## Brief
Check each line of the data for "Select", and copy the ones that have it.

## Provided entries
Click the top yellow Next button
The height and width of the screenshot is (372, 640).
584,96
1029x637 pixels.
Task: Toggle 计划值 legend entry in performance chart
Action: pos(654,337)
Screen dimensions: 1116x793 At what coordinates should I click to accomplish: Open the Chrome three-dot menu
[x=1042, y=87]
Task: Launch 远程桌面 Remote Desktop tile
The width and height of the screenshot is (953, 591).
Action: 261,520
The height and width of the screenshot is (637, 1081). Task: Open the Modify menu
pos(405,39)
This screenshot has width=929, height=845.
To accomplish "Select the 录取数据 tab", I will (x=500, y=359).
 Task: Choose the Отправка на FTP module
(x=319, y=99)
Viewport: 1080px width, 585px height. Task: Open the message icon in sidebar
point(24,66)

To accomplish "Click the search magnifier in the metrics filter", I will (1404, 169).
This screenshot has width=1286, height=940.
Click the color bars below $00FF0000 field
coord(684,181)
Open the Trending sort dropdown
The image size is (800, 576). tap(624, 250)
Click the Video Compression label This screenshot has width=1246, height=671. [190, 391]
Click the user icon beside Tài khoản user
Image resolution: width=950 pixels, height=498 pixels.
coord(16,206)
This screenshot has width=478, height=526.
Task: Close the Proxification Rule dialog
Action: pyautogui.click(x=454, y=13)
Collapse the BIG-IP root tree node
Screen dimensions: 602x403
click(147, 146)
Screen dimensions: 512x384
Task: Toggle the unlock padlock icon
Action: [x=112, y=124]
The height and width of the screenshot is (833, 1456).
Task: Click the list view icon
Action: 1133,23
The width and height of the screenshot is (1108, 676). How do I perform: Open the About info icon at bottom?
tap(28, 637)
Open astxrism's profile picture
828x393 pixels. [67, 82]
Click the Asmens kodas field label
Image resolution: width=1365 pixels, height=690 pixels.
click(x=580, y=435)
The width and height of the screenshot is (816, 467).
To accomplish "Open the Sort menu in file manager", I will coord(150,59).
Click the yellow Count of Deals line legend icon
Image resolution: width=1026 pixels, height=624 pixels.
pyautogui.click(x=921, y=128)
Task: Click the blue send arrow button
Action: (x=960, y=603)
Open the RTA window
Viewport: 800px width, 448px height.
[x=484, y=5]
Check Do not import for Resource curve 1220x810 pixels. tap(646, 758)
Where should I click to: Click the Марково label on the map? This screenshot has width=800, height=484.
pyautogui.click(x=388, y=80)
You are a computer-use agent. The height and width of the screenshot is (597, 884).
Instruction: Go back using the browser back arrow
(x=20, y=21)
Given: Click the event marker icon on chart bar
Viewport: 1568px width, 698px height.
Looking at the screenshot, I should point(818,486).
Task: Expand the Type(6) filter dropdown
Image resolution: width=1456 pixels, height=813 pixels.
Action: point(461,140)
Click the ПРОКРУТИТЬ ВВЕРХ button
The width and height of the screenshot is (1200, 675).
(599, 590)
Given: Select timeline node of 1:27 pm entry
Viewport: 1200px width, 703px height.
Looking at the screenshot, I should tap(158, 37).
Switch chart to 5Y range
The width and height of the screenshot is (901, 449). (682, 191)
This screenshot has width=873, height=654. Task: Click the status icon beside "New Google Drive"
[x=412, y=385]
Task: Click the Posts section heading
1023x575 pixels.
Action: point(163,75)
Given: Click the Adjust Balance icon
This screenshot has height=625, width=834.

## Written response
To accomplish "Select the 录取数据 tab", I will (x=500, y=359).
Given: Select timeline node of 1:27 pm entry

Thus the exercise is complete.